→ TASK ITEM
What do the lines say from the start of the entries through the one containing "Task: Open magnifier"? Repeat them exactly.

→ RECORDS SHOWN

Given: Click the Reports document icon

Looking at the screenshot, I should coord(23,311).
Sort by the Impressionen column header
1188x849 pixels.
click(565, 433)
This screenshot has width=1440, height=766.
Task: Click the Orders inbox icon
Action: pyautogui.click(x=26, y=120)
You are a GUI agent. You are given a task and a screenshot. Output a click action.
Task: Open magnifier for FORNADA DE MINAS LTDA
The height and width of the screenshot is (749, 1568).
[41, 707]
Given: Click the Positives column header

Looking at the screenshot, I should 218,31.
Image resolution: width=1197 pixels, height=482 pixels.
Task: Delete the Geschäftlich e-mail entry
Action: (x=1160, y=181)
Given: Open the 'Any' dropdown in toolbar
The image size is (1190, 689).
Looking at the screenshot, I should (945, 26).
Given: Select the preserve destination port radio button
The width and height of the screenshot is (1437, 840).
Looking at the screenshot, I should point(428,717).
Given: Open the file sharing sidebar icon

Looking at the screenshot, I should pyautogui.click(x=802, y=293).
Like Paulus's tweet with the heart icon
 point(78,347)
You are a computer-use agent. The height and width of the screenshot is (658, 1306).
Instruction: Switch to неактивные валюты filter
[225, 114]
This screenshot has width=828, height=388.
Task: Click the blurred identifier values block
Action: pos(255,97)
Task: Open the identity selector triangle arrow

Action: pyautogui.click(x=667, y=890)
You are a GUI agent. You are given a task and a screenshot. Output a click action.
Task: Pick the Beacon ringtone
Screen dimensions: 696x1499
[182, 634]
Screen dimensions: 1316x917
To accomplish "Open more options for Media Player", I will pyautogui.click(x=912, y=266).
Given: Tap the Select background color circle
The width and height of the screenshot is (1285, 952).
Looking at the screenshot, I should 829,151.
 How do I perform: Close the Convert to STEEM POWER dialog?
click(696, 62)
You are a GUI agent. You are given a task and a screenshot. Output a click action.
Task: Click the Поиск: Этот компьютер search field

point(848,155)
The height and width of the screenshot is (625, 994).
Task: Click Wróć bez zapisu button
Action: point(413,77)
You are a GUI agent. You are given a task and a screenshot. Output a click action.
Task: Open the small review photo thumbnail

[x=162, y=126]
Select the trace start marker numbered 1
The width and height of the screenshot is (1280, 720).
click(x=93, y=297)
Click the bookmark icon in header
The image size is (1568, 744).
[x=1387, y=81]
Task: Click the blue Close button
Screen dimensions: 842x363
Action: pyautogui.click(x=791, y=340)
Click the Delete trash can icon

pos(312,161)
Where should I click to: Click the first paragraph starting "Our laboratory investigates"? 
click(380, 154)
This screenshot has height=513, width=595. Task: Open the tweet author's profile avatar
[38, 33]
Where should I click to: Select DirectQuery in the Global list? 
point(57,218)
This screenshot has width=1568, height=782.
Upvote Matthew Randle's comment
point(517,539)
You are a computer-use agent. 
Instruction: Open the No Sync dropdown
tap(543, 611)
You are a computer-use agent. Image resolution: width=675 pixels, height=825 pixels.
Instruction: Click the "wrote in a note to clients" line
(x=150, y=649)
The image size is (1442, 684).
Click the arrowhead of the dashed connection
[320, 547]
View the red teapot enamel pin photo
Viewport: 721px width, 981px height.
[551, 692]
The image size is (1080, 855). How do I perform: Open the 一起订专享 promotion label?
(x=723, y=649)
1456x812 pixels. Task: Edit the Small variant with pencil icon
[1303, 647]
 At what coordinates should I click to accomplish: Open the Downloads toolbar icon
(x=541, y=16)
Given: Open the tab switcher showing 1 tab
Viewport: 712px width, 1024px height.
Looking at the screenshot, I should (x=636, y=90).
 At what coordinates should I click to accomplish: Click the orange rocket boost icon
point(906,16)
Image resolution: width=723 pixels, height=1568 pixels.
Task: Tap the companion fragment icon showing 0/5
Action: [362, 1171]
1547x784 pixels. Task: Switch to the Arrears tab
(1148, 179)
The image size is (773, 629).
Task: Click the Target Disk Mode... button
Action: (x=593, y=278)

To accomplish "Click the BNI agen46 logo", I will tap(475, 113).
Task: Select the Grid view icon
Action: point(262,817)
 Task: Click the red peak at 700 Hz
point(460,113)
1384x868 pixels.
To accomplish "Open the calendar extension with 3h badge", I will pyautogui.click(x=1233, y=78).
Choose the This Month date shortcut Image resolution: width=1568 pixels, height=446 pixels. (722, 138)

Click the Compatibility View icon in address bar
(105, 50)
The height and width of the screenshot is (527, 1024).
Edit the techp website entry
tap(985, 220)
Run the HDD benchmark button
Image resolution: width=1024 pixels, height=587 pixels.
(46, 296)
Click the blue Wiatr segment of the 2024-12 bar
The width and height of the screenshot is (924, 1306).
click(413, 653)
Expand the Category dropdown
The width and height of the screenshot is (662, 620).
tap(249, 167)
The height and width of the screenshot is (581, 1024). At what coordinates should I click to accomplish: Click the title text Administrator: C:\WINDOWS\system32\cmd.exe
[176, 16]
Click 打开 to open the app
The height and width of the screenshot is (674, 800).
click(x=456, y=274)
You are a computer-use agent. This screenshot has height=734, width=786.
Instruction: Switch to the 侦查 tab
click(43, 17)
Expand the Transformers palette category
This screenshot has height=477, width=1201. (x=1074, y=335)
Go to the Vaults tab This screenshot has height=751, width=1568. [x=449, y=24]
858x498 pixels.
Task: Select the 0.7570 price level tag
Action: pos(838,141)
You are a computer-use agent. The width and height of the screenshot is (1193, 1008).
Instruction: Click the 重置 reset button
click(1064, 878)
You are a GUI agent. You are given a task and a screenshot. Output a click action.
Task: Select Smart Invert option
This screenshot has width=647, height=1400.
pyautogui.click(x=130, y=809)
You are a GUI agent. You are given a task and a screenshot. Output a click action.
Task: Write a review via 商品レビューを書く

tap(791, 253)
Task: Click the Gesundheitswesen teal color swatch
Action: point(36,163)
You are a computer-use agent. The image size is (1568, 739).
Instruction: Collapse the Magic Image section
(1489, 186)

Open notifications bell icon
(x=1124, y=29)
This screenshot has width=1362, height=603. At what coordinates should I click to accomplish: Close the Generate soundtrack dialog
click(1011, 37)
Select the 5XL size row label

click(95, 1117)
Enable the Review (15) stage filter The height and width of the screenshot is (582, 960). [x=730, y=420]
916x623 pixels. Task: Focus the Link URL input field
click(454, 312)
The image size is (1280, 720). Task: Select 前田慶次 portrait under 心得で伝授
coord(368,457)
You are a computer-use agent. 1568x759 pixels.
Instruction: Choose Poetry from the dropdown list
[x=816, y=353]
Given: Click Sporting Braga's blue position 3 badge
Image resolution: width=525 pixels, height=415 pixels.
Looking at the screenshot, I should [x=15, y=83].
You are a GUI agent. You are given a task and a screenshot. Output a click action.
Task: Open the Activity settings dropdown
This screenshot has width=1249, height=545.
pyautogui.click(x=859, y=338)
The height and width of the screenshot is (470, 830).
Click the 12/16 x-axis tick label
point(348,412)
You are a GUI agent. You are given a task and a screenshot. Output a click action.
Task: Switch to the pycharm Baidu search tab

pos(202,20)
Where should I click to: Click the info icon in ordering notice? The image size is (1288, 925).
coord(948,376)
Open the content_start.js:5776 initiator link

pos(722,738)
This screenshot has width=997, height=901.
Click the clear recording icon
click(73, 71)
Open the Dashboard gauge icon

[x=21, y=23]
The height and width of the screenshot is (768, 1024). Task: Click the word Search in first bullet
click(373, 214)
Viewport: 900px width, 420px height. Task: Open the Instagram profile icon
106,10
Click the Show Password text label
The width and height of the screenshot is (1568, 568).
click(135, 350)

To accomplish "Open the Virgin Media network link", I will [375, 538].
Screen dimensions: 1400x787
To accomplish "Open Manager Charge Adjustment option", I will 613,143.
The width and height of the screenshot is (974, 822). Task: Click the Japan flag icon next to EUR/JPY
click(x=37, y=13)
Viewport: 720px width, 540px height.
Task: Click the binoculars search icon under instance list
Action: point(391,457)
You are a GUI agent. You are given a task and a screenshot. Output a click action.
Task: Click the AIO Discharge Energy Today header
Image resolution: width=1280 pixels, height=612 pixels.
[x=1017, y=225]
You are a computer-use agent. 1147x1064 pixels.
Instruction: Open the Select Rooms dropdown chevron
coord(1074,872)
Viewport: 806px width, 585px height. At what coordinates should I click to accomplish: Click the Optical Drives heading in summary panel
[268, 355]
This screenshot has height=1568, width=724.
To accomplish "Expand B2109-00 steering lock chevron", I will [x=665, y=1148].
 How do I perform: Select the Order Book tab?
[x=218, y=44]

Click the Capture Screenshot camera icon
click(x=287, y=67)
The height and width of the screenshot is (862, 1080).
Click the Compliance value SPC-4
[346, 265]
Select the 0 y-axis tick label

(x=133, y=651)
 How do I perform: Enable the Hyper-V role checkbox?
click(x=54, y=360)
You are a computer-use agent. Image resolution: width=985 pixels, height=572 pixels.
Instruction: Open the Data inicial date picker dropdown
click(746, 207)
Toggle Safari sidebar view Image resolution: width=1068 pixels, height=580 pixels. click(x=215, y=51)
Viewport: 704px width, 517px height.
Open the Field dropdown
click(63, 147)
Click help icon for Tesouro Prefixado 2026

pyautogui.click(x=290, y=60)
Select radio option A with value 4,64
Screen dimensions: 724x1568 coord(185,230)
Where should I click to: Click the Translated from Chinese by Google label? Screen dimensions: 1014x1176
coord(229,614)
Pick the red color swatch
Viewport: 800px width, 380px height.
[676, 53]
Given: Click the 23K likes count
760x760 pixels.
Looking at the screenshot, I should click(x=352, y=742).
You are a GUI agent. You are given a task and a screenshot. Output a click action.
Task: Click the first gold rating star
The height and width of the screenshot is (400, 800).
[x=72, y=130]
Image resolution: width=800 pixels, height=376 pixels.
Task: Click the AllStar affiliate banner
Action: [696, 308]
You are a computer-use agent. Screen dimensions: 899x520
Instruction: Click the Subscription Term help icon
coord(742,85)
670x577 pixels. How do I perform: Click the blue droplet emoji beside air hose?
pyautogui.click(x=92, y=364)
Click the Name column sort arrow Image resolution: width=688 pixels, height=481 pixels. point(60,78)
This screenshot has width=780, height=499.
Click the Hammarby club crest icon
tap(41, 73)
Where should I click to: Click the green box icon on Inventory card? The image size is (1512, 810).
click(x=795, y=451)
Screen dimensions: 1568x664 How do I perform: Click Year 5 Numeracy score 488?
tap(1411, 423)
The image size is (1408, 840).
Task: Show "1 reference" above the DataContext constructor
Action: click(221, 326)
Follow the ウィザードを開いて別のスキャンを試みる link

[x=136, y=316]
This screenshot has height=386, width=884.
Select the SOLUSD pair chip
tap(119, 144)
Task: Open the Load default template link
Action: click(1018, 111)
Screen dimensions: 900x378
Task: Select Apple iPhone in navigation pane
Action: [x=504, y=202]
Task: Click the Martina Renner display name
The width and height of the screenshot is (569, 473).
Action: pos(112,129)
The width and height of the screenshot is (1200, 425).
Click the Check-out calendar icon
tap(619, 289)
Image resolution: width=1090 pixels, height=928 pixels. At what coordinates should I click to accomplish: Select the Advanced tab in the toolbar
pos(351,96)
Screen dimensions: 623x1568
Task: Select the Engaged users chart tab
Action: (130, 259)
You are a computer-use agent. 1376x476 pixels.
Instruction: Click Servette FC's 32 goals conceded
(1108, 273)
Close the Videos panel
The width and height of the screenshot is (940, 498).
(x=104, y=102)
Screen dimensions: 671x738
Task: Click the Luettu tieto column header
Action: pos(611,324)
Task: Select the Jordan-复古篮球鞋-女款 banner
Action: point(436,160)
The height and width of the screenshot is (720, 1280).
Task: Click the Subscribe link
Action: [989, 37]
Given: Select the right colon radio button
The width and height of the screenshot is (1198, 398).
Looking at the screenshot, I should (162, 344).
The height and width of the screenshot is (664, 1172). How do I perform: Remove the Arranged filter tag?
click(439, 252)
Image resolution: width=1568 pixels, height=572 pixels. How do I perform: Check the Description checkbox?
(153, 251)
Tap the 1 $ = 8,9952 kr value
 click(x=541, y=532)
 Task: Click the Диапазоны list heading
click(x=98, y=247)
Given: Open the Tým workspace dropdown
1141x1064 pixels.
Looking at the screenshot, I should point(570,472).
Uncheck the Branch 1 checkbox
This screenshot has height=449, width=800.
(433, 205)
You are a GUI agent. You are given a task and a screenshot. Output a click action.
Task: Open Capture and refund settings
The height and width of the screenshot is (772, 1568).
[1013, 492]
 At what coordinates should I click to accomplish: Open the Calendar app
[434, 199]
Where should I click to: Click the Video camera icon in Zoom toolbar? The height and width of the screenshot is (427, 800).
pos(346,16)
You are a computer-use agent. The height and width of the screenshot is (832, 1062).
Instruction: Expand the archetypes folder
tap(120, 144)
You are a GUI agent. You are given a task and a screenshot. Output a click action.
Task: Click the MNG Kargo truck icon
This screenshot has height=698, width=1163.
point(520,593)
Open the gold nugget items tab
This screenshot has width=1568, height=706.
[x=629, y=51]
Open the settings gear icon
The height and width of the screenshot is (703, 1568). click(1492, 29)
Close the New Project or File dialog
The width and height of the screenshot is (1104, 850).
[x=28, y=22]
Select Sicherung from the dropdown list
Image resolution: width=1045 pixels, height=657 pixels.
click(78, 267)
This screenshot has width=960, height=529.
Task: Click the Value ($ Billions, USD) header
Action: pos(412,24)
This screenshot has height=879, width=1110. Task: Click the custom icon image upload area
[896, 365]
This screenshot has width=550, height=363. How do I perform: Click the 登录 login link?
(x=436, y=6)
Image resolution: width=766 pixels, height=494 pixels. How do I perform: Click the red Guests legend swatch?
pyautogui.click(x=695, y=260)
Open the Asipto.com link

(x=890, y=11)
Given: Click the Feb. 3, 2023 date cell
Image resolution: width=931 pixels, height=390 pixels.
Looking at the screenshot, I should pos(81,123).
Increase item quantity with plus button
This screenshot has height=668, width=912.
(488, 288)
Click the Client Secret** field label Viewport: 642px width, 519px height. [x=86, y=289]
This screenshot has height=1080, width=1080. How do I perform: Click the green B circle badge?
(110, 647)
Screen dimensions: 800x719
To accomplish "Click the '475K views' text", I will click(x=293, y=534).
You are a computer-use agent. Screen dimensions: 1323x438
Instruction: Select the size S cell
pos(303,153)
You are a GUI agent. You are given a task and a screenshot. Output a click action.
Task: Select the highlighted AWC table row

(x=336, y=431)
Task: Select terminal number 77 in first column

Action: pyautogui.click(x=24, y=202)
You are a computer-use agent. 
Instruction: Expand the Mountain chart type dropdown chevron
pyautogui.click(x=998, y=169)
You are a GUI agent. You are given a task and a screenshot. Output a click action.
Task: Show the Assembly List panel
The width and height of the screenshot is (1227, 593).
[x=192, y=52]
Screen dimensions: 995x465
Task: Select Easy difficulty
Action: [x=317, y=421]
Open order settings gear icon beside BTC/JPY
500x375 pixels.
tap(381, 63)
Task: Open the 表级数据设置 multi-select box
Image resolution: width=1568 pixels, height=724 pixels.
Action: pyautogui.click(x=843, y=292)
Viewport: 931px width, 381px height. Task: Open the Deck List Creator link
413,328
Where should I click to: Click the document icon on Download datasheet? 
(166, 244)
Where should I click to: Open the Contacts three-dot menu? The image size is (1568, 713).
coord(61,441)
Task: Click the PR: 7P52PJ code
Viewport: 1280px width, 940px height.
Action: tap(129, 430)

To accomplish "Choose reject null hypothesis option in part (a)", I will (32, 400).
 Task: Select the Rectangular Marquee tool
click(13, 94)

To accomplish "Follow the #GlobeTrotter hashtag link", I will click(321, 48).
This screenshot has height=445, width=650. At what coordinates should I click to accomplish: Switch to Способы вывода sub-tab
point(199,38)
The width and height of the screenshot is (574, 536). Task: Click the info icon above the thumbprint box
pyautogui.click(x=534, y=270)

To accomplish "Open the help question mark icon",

→ ANSWER BELOW
Given: Click the Reports document icon

Looking at the screenshot, I should coord(23,311).
Sort by the Impressionen column header
1188x849 pixels.
click(565, 433)
This screenshot has width=1440, height=766.
Task: Click the Orders inbox icon
Action: pyautogui.click(x=26, y=120)
You are a GUI agent. You are given a task and a screenshot. Output a click action.
Task: Open magnifier for FORNADA DE MINAS LTDA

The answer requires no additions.